According to data from DeFiLlama, the withdrawals, constituting the majority of assets, occurred within the first 24 hours post-launch. Blast had attracted attention by promising native yield on the Ethereum (ETH) L2, accumulating over $2 billion in deposits before going live through a mechanism known as points farming.
Despite the initial frenzy, the network experienced significant outflows, with the balance of the Blast bridge contract dropping by about 70%.
However, not all funds are exiting the network, as a portion is transitioning into Blast’s ETH Yield Manager Proxy, indicating a movement of capital within the ecosystem.

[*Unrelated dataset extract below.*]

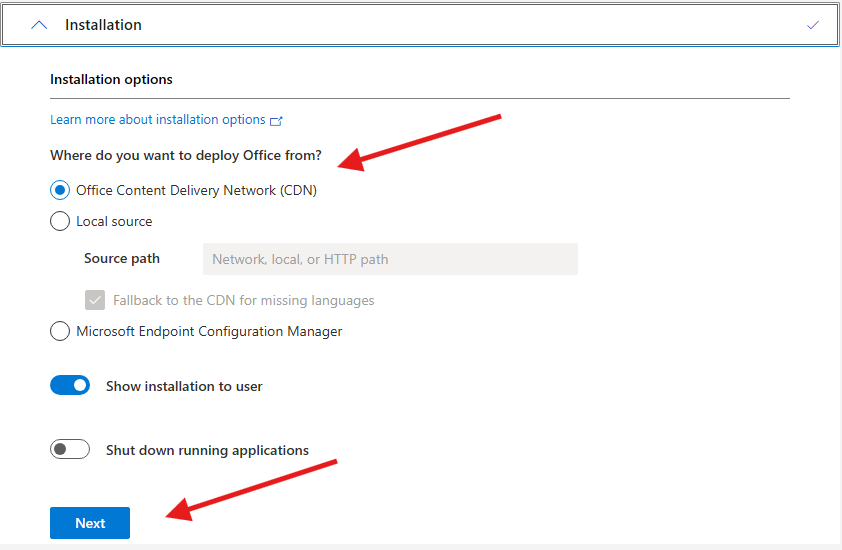Collapse the Installation section chevron
Image resolution: width=842 pixels, height=550 pixels.
click(39, 25)
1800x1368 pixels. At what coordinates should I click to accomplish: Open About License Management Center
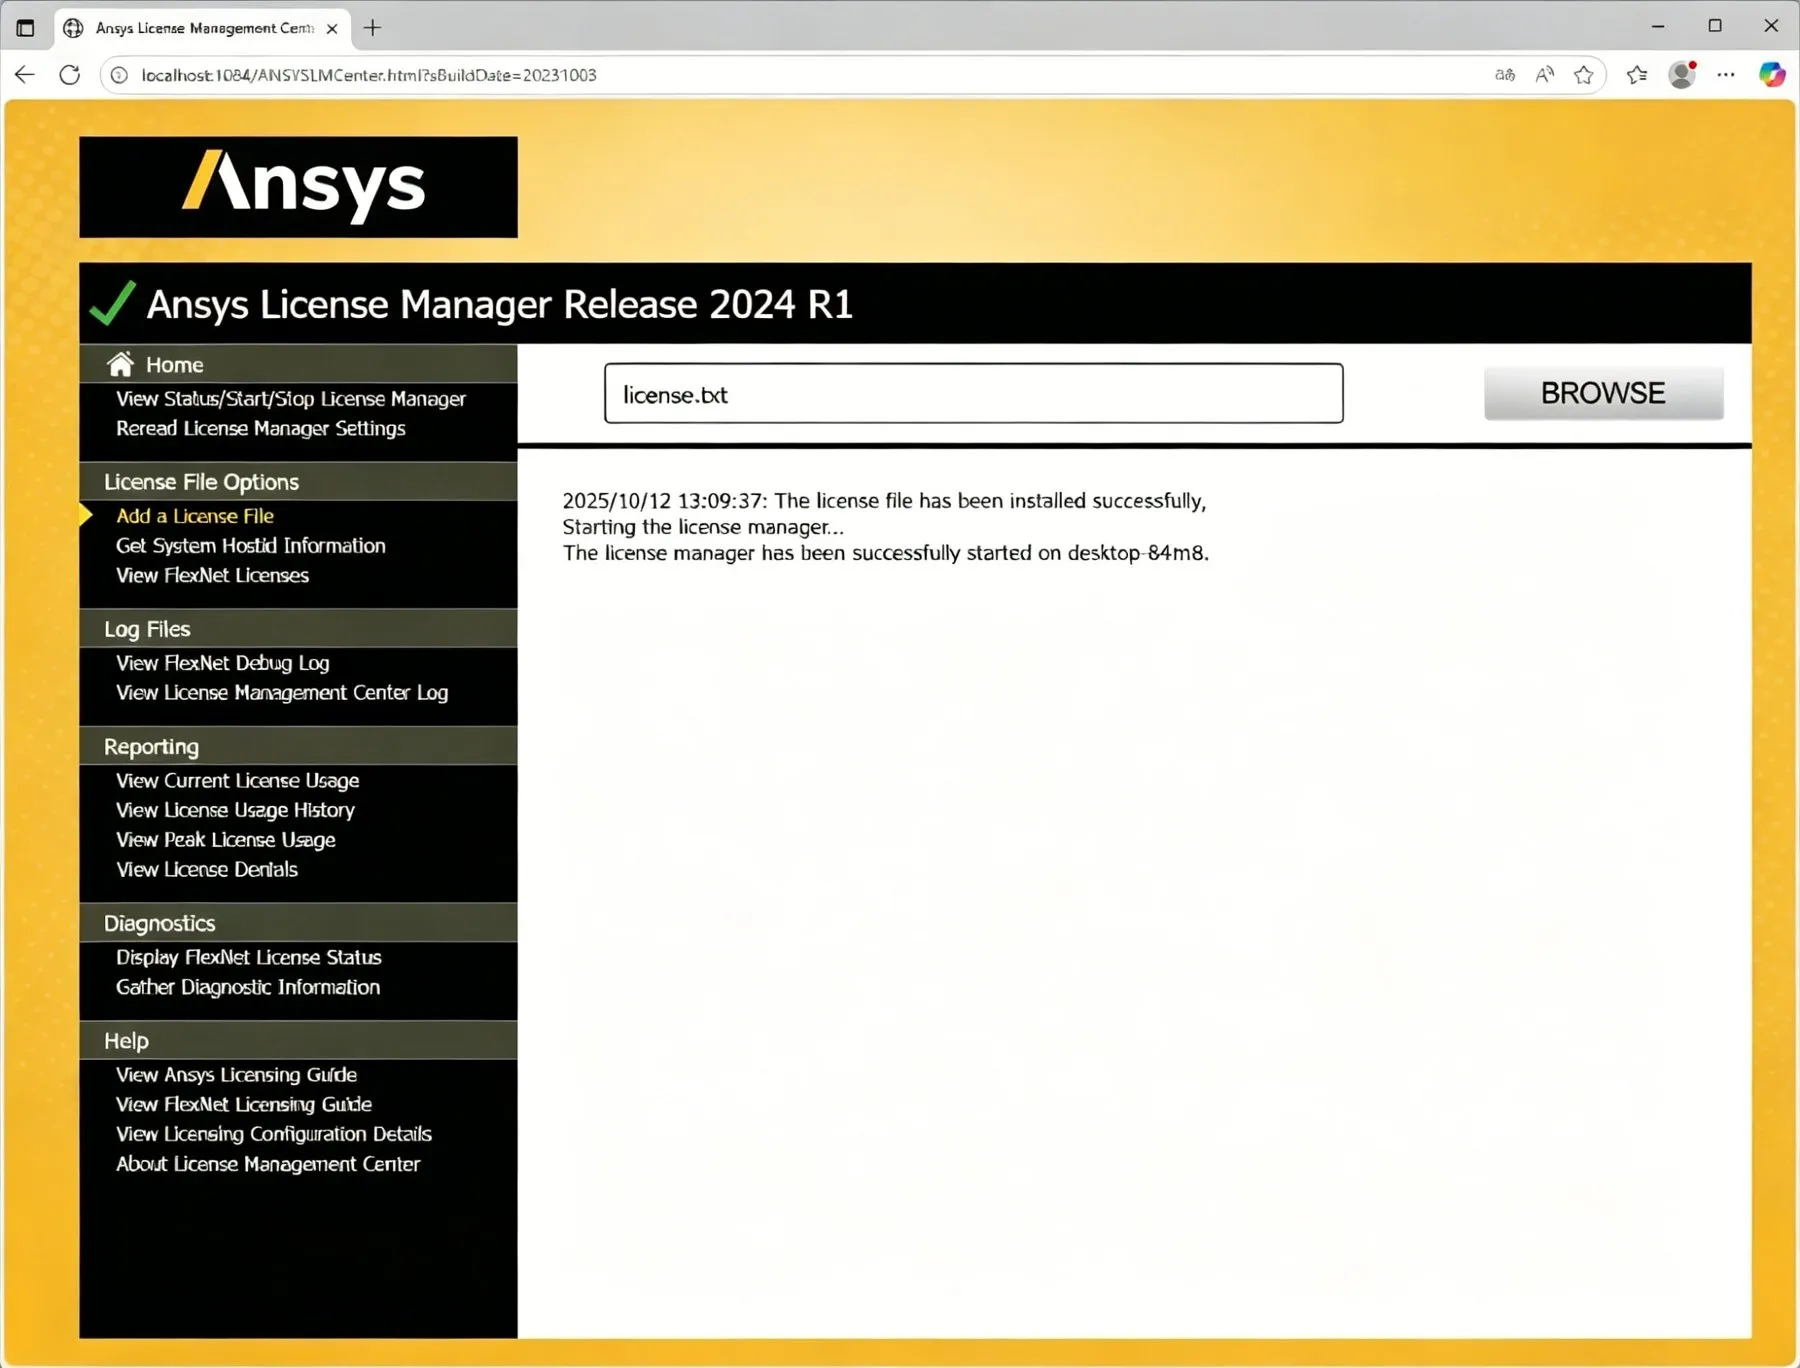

The launch was not without its controversies, as an optimistic rollup design necessitates a 14-day waiting period plus Ethereum gas fees for withdrawals back to the mainnet, a detail some investors claim to have been unaware of.
Additionally, the network has already seen its first exit scam, with the protocol named ‘RiskOnBlast’ vanishing along with $1.3 million worth of Ether.
Blast’s journey from a deposit-gathering initiative to a live network has been polarizing. While some critics likened its deposit-only bridge to a pyramid scheme, proponents have lauded its potential to enhance Ethereum’s scalability.
Despite these challenges, Blast has retained significant deposits, potentially positioning it as the third-largest layer-2 network on Ethereum.
The project, backed by Paradigm and spearheaded by NFT decentralized application Blur founder Tieshun Roquerre, has been both a marketing success and a target for criticism due to the delays in transitioning from a concept to a functional project.
With over 85,000 accounts in its Discord community and 57,000 wallets interacting with the chain since its launch, Blast’s ecosystem continues to expand, even amid concerns over the viability and security of new projects within its fold.